Les énoncés officiels mentent, le rapport de l’IGPN est une honte, une pure honte, les mots sont verts de honte, ils n’ont plus qu’une envie : se défiler. Ils le voient bien, les mots, qu’ils servent à clouer au pilori le bon sens et quelque chose comme le rapport, les rapports. Le lien, les liens. Ils étouffent. 

Ils sont devenus, les mots, tués à force de servir à l’envers, ils sont devenus vecteurs de cruauté.

On a la tête à l'envers,  le corps pèse le poids des pierres. 

Vendredi, alors qu’il neige ou presque à Paris, sous le pont, porte de la Chapelle, la mairie a fait installer de grosses pierres. Ainsi les personnes sans refuge ne pourront plus s’allonger, s’allonger les uns contre les autres, pour se tenir un peu chaud, sous ce pauvre abri qu’est le pont. Même pas un pont. Même pas les corps contre les corps. Des pierres au lieu des corps. 

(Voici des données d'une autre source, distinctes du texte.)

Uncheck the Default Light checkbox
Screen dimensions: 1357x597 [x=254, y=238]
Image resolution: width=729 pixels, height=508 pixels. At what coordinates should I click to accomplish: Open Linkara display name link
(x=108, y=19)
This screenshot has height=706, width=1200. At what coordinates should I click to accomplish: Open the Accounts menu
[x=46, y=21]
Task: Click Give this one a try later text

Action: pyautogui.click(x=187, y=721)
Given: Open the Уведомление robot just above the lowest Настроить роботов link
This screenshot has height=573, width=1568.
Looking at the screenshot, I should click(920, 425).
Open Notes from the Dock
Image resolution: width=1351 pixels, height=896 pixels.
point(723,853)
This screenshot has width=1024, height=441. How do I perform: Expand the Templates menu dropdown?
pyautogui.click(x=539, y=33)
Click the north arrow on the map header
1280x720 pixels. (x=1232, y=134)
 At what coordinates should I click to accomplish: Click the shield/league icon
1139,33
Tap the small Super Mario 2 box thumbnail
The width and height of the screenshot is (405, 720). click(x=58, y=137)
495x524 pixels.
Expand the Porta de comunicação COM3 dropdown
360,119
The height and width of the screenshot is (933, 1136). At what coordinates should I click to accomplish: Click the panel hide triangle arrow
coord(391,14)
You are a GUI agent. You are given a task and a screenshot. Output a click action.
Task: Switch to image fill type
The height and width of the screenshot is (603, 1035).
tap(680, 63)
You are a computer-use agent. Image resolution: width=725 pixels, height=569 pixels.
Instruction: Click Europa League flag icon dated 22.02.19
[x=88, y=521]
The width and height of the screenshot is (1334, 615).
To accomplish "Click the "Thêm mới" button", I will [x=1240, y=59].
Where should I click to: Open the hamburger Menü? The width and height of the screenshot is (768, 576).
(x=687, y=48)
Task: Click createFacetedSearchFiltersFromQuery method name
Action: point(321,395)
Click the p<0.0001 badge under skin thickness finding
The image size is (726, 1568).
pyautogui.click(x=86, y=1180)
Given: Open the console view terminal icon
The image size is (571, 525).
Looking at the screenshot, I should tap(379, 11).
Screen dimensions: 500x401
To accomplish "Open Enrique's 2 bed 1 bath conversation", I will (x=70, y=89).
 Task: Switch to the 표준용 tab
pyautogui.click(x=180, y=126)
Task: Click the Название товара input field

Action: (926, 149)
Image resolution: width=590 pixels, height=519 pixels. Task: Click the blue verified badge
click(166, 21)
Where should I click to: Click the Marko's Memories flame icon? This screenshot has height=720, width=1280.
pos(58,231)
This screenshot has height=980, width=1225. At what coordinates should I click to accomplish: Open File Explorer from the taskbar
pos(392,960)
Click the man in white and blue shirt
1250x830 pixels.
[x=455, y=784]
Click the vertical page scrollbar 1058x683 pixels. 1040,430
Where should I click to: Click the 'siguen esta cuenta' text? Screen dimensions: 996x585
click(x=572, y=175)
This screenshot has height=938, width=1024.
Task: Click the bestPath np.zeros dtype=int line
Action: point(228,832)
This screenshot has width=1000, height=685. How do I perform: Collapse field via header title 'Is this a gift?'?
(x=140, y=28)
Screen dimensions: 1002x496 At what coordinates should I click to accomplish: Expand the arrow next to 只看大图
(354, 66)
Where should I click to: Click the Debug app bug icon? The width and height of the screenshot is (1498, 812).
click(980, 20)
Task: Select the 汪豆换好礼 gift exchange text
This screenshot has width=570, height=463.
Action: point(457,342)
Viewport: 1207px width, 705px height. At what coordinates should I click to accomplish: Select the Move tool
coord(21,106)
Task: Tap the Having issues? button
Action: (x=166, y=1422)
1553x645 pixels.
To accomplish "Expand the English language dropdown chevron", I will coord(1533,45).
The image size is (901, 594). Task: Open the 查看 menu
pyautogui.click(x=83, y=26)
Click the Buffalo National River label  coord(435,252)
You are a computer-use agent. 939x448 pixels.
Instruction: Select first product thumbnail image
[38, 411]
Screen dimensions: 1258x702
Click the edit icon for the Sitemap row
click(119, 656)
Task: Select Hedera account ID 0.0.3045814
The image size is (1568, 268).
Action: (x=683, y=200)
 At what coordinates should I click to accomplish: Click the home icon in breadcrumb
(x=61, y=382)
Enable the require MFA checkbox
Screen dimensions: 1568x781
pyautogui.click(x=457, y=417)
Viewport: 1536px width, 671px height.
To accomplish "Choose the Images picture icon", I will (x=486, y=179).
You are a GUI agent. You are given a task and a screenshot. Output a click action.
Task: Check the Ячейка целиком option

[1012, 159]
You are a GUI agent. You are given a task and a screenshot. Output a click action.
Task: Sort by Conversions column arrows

Combien, le prix des pierres ? Combien, le prix d’une nuit pour une personne dans un centre d’hébergement ?
Les pierres sous le pont de Paris, porte de la Chapelle, les pierres au lieu des corps, c’est la pierre de trop. 
On n’est pas seulement en train de devenir fous: on est en train d’accepter la grande grande cruauté qui vient. Ou est venue.

Marie Cosnay

Marie COSNAY est professeure de lettres classiques et écrivaine. Elle a publié notamment Vie de HB (Nous, 2016), Cordelia la guerre (éditions de l'Ogre, 2015), À notre Humanité (Quidam éditeur, 2012), Villa Chagrin (Verdier, 2006) et Que s'est-il passé ? (Cheyne éditeur, 2003). Nous sommes heureux de l'accueillir parmi les chroniqueuses/chroniqueurs de L'Autre Quotidien. Vous pouvez la retrouver sur Facebook et dans son blog sur Mediapart.


Plus d'information

Photo P'tit Dej' à Flandre

Lors de notre visite du centre humanitaire de la porte de La Chapelle en janvier, la direction d’Emmaus nous a expliqué que le centre attribue des rendez vous pour une prise en charge des exilés primo arrivants, pour éviter la cohue à l'entrée du centre. Les personnes bénéficient d'un accueil de jour mais doivent attendre 3 à 4 jours en dormant dehors.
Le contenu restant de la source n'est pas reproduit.